Welcome! » Log In » Create A New Profile

Problems with HTML which is generated by Word

Posted by Jochem Blok 
Jochem Blok
Problems with HTML which is generated by Word
June 12, 2008 09:56AM

Hello,

First of all I want to thank you for all your effort!

I have a question, when I use HTML purifier on an e-mail with HTML generated by Word the lay-out is not 1 on 1. The style element used in the e-mail is stripped. To prevent this is used: csstidy to extract the css. Then I append the clean body with the clean css. By cleaning up the HTML of Word empty paragraphs are created. The cause of this is: <o:p></o:p>. The css used by Word is: o\:* {behavior:url(#default#VML);} which prevent a white-line, at least I don't see one. After cleaning <o:p></o:p> becomes <p></p> And the style doesn't match...so a white-line appears.

Is it possible that HTML purifier doesn't clean the HTML / CSS but and only prevent XSS?

I can probably use tidy to clean those empty p tags, but it feels like a workaround.

Another question; I want to prevent loading external images. By using URI.munge all external links are replaced. I want to replace only external uri which are images. Links doesn't need to be replaced. Is this possible?

Regards,

Jochem

Re: Problems with HTML which is generated by Word
June 12, 2008 12:54PM
I have a question, when I use HTML purifier on an e-mail with HTML generated by Word the lay-out is not 1 on 1. The style element used in the e-mail is stripped. To prevent this is used: csstidy to extract the css. Then I append the clean body with the clean css. By cleaning up the HTML of Word empty paragraphs are created. The cause of this is: <o:p></o:p>. The css used by Word is: o\:* {behavior:url(#default#VML);} which prevent a white-line, at least I don&#039;t see one. After cleaning <o:p></o:p> becomes <p></p> And the style doesn&#039;t match...so a white-line appears.

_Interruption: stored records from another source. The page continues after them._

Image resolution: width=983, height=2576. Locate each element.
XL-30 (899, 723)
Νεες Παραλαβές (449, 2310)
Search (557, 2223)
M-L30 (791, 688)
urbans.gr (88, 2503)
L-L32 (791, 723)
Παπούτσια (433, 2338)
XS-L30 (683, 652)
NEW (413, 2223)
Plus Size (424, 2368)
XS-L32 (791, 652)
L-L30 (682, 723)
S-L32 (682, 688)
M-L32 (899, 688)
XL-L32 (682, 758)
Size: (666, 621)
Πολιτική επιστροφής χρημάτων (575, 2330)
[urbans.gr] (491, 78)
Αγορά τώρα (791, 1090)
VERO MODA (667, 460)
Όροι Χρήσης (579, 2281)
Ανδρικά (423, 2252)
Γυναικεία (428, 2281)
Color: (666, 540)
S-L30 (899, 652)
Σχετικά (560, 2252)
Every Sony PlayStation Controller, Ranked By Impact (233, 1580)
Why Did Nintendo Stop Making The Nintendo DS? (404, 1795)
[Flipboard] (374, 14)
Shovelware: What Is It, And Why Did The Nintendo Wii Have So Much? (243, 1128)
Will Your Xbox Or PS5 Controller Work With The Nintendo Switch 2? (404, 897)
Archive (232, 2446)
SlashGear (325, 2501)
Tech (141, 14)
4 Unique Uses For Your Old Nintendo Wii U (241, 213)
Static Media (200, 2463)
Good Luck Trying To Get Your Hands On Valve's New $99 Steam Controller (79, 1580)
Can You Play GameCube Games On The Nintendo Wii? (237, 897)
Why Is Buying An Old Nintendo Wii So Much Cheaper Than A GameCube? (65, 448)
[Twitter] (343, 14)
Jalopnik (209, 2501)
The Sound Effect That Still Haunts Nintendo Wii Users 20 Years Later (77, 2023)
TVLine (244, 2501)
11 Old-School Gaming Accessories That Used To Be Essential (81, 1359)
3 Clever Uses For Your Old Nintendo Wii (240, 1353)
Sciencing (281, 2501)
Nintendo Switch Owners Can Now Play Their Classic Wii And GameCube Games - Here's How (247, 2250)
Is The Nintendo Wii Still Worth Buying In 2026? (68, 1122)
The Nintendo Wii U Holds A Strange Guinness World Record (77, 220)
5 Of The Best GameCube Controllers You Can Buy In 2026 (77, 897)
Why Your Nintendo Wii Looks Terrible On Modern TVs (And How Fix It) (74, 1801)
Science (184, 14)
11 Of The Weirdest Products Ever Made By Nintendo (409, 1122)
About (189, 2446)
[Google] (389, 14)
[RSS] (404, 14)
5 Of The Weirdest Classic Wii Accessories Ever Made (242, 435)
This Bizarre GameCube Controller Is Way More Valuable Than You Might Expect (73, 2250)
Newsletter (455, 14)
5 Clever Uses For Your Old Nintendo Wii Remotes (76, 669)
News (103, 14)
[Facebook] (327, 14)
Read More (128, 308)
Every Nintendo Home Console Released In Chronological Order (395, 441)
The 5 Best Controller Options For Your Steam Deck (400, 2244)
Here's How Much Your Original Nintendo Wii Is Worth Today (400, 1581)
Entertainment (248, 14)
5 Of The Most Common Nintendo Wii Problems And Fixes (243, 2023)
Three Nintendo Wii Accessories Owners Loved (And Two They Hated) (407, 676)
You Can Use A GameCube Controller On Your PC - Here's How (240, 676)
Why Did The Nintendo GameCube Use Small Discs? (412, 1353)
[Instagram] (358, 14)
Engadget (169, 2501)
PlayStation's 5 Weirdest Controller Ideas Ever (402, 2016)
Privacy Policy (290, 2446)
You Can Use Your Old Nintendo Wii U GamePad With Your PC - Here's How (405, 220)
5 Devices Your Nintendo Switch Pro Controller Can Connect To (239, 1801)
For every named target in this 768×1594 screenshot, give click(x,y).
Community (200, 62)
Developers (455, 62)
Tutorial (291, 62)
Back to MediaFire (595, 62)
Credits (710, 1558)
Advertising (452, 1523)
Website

Microsoft Word does some pretty funky stuff with their HTML. If the email had looked exactly like the way it had been sent, I would have been very surprised.

First off, you should be using %Filter.ExtractStyleBlocks to extract style blocks from emails. This filter performs XSS filtering on the CSS (yes, it can be found there) and will generally cleanup the CSS. (It needs CSS Tidy, but it seems you're already using that).

behavior: is not a standards-compliant CSS property, and is stripped out. So the CSS generated by Word in this case is not even relevant. As for the removal of empty elements, HTML Purifier does not currently support such a facility: in some cases, empty elements are desired, so HTML Purifier cannot blindly remove all of them.

Cleaning up MSWord HTML is a very difficult thing to do, and requires more research. Would you mind posting the source HTML?

Re: Problems with HTML which is generated by Word
June 12, 2008 01:26PM
I want to prevent loading external images. By using URI.munge all external links are replaced. I want to replace only external uri which are images. Links doesn't need to be replaced. Is this possible?

%URI.DisableExternalResources

The functionality of replacing image tags with links to the image they represent is not implemented yet, but someone else has requested it too.

Jochem Blok
Re: Problems with HTML which is generated by Word
June 13, 2008 03:42AM

The extraction of the css is done the way you proposed: using the filter ExtractStyleBlocks.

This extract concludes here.